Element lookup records

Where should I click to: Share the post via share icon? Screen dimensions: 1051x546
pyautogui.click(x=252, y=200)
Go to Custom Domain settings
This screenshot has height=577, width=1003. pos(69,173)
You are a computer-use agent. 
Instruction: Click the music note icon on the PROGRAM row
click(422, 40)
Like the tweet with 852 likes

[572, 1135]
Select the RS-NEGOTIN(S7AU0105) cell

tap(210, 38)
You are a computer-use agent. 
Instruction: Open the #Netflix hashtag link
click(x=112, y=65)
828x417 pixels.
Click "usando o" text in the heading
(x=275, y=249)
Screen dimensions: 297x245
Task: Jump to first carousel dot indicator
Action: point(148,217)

■ Short problem: Can you copy every one of the records above word for word, without changing anything?

■ Answer:
Where should I click to: Share the post via share icon? Screen dimensions: 1051x546
pyautogui.click(x=252, y=200)
Go to Custom Domain settings
This screenshot has height=577, width=1003. pos(69,173)
You are a computer-use agent. 
Instruction: Click the music note icon on the PROGRAM row
click(422, 40)
Like the tweet with 852 likes

[572, 1135]
Select the RS-NEGOTIN(S7AU0105) cell

tap(210, 38)
You are a computer-use agent. 
Instruction: Open the #Netflix hashtag link
click(x=112, y=65)
828x417 pixels.
Click "usando o" text in the heading
(x=275, y=249)
Screen dimensions: 297x245
Task: Jump to first carousel dot indicator
Action: point(148,217)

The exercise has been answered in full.